Recorded data
※ ※ ※
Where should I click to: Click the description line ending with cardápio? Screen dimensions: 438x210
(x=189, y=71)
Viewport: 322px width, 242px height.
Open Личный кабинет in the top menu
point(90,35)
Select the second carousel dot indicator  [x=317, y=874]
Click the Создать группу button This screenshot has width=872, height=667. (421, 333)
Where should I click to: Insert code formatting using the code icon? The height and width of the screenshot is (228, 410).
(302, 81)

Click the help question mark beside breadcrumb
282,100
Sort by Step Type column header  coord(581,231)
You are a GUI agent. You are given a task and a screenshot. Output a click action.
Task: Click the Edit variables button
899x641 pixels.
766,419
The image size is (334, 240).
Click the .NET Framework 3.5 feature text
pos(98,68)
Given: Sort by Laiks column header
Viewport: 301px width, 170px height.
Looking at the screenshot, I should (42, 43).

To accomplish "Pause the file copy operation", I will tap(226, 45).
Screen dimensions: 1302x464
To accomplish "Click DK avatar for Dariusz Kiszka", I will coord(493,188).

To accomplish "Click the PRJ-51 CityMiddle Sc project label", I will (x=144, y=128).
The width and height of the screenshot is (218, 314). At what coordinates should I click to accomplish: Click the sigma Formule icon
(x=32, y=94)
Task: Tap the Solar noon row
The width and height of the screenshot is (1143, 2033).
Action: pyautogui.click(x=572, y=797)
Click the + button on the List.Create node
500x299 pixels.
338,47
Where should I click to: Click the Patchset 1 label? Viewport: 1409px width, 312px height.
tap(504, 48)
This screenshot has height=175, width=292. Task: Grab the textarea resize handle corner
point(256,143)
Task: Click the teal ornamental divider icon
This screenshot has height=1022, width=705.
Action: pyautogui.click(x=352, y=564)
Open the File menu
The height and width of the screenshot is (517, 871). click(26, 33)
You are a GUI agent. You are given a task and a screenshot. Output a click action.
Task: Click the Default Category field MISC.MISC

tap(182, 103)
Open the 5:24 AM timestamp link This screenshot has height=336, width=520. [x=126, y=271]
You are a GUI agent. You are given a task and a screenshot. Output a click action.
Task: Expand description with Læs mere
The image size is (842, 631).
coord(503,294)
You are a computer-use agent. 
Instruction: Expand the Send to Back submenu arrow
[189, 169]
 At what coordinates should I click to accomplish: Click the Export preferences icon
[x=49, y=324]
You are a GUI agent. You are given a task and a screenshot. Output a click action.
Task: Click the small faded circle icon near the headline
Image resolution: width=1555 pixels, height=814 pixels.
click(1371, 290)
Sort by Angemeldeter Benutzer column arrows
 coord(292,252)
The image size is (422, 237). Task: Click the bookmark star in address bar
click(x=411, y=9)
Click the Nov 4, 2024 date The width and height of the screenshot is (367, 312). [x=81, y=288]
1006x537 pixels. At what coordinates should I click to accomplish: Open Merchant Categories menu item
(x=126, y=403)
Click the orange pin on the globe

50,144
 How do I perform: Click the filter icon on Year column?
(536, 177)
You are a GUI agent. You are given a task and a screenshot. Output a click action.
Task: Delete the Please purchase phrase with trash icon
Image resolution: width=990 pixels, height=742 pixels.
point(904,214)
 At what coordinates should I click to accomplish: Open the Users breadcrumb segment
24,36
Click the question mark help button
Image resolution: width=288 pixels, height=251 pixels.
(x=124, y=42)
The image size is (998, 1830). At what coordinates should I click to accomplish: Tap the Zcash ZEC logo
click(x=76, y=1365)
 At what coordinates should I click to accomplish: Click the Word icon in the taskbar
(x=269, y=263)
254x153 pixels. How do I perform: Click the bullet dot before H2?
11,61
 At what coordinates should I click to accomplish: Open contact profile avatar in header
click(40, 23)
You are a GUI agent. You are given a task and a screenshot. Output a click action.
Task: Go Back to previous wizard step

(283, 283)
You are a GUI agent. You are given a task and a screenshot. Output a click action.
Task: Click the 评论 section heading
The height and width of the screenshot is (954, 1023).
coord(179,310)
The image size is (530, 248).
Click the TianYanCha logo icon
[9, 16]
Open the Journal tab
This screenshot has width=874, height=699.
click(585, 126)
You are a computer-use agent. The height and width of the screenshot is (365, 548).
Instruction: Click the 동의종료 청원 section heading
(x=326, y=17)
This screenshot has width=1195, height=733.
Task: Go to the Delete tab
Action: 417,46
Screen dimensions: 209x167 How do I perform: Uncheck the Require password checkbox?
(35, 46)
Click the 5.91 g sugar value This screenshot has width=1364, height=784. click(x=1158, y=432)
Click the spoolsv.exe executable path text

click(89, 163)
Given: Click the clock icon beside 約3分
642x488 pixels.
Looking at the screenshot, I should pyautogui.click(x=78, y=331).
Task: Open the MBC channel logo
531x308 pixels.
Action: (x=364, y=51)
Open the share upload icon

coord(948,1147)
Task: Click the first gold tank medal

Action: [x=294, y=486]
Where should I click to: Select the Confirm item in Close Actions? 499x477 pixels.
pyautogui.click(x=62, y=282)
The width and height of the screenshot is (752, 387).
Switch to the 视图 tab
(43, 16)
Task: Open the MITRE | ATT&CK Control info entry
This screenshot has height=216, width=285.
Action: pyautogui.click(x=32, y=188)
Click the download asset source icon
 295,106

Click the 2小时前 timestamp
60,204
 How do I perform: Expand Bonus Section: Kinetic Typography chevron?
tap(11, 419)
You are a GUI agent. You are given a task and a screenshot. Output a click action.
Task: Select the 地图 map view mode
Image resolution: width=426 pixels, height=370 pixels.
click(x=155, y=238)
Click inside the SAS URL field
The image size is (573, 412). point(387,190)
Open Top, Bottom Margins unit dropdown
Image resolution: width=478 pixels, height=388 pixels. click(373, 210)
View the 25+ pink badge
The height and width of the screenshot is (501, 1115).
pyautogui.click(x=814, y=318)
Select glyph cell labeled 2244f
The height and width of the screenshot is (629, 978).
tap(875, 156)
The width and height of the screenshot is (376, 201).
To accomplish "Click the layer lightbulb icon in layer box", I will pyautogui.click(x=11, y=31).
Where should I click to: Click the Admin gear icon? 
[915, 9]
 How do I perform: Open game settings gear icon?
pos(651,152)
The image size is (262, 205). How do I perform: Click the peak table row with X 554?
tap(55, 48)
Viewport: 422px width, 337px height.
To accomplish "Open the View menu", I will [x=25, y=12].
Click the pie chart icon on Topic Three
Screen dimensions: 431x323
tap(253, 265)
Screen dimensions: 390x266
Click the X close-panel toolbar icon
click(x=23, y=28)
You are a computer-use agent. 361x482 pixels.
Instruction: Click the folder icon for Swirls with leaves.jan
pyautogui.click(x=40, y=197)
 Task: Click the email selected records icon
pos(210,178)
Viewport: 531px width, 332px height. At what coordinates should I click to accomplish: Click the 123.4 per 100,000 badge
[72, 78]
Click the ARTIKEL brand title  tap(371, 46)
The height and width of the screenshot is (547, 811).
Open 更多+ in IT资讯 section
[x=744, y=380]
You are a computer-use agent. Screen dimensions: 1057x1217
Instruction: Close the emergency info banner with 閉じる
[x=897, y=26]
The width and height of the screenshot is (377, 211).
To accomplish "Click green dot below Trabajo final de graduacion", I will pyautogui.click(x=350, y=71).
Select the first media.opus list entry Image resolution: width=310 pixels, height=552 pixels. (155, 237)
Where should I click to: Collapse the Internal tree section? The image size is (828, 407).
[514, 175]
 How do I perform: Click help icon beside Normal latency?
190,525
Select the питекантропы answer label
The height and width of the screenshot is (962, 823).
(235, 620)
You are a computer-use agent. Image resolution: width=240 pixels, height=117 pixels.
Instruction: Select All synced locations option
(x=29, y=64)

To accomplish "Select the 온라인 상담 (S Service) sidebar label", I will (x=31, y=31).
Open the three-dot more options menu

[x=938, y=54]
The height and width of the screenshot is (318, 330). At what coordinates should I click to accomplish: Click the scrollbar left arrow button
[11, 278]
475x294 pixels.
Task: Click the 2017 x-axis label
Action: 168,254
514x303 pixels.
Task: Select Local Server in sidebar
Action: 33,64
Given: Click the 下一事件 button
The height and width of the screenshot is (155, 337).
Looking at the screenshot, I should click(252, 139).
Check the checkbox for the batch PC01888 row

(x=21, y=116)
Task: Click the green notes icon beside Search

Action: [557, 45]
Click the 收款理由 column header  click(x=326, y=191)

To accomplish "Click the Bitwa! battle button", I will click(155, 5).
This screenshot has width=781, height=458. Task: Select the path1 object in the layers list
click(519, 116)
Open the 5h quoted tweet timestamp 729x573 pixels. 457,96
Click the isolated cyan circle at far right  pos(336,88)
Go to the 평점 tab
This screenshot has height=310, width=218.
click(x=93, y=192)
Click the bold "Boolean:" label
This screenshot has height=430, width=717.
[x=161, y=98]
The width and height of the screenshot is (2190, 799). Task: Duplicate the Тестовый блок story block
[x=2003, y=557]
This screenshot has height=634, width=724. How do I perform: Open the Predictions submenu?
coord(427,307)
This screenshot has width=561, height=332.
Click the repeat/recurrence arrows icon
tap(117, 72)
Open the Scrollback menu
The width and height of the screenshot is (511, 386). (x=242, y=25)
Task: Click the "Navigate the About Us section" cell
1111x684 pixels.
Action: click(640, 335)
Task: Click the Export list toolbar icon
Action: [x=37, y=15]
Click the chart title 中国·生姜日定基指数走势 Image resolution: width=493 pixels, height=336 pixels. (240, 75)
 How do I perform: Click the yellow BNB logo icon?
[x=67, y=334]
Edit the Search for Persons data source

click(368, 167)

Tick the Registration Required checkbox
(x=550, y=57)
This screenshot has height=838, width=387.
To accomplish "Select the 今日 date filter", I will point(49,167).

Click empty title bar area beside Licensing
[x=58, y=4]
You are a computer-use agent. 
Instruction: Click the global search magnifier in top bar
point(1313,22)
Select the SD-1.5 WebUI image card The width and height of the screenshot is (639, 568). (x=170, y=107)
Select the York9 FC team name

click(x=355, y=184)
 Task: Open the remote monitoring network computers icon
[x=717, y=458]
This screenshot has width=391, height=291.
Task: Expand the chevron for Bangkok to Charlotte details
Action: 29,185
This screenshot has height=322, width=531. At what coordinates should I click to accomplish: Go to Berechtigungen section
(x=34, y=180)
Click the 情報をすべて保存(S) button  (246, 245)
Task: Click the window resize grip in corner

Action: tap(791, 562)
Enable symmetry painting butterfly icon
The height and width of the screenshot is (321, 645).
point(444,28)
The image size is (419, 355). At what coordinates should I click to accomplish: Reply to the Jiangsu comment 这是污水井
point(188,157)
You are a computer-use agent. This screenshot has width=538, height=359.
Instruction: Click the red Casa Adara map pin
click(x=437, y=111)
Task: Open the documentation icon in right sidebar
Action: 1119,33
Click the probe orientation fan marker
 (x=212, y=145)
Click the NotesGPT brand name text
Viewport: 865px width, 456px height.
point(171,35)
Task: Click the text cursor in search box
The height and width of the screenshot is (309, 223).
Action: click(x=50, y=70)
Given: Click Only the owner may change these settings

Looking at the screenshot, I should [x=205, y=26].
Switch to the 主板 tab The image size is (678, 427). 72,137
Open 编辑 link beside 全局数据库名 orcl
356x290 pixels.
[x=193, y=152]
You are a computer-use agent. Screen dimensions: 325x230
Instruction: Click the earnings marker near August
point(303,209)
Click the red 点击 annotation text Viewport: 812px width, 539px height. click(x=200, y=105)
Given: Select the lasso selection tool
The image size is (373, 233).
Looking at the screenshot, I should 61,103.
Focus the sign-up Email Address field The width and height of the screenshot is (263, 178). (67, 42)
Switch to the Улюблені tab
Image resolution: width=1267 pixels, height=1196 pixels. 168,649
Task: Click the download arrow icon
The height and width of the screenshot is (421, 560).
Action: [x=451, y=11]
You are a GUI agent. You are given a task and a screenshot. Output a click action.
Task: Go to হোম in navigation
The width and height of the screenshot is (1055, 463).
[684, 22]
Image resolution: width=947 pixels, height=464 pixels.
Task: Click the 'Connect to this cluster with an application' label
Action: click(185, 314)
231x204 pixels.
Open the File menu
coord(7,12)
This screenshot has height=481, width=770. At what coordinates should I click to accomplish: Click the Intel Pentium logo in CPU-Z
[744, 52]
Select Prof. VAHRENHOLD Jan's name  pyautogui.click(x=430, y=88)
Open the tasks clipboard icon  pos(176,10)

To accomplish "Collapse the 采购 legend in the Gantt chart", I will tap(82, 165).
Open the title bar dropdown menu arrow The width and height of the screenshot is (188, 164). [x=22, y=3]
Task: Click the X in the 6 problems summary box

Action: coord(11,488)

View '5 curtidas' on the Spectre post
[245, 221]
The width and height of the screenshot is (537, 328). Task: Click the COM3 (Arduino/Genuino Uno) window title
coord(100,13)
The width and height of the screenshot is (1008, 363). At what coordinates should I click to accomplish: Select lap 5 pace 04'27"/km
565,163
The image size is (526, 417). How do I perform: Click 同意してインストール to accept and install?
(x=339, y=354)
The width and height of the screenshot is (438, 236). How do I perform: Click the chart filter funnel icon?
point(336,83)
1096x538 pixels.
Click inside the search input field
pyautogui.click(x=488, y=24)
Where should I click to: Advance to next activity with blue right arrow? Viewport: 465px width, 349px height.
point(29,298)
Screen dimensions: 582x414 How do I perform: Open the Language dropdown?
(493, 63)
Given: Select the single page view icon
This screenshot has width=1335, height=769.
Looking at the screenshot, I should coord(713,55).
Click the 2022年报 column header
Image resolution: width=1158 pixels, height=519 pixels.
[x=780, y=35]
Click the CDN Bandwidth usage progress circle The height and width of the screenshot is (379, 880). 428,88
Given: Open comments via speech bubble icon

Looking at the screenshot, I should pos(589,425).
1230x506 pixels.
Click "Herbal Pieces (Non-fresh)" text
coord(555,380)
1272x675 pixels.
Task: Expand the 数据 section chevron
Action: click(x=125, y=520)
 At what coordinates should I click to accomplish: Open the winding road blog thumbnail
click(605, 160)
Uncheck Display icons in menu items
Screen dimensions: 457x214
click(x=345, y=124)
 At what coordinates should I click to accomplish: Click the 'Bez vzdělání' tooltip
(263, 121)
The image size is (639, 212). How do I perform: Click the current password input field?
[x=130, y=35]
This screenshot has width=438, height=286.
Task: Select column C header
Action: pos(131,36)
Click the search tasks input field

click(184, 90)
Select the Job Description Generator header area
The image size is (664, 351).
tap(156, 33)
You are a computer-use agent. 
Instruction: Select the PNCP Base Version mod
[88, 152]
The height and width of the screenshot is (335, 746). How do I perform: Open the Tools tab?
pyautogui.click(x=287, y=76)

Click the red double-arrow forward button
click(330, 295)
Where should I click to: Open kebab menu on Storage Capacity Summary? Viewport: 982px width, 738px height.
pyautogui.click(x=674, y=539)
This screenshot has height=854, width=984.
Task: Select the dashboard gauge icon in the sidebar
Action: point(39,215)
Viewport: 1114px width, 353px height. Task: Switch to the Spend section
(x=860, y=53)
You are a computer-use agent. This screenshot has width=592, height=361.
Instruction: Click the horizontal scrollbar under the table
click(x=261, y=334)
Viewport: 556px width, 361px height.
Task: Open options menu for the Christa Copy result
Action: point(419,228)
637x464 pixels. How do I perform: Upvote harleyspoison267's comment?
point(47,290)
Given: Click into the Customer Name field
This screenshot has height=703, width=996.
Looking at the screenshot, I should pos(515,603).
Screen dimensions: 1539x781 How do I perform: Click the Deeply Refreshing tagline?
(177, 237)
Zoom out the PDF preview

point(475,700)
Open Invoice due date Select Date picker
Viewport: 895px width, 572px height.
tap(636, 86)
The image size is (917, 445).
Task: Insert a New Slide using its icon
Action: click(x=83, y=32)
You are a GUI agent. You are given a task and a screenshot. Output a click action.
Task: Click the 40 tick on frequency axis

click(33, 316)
※ ※ ※
* [Problem]: Look back at the data above. Transcribe exactly the lines starting at the line that contains "Image resolution: width=426" and ending at the line that contains "The height and width of the screenshot is (547, 811).".

* [Answer to this task]:
Image resolution: width=426 pixels, height=370 pixels.
click(x=155, y=238)
Click inside the SAS URL field
The image size is (573, 412). point(387,190)
Open Top, Bottom Margins unit dropdown
Image resolution: width=478 pixels, height=388 pixels. click(373, 210)
View the 25+ pink badge
The height and width of the screenshot is (501, 1115).
pyautogui.click(x=814, y=318)
Select glyph cell labeled 2244f
The height and width of the screenshot is (629, 978).
tap(875, 156)
The width and height of the screenshot is (376, 201).
To accomplish "Click the layer lightbulb icon in layer box", I will pyautogui.click(x=11, y=31).
Where should I click to: Click the Admin gear icon? 
[915, 9]
 How do I perform: Open game settings gear icon?
pos(651,152)
The image size is (262, 205). How do I perform: Click the peak table row with X 554?
tap(55, 48)
Viewport: 422px width, 337px height.
To accomplish "Open the View menu", I will [x=25, y=12].
Click the pie chart icon on Topic Three
Screen dimensions: 431x323
tap(253, 265)
Screen dimensions: 390x266
Click the X close-panel toolbar icon
click(x=23, y=28)
You are a computer-use agent. 361x482 pixels.
Instruction: Click the folder icon for Swirls with leaves.jan
pyautogui.click(x=40, y=197)
 Task: Click the email selected records icon
pos(210,178)
Viewport: 531px width, 332px height. At what coordinates should I click to accomplish: Click the 123.4 per 100,000 badge
[72, 78]
Click the ARTIKEL brand title  tap(371, 46)
The height and width of the screenshot is (547, 811).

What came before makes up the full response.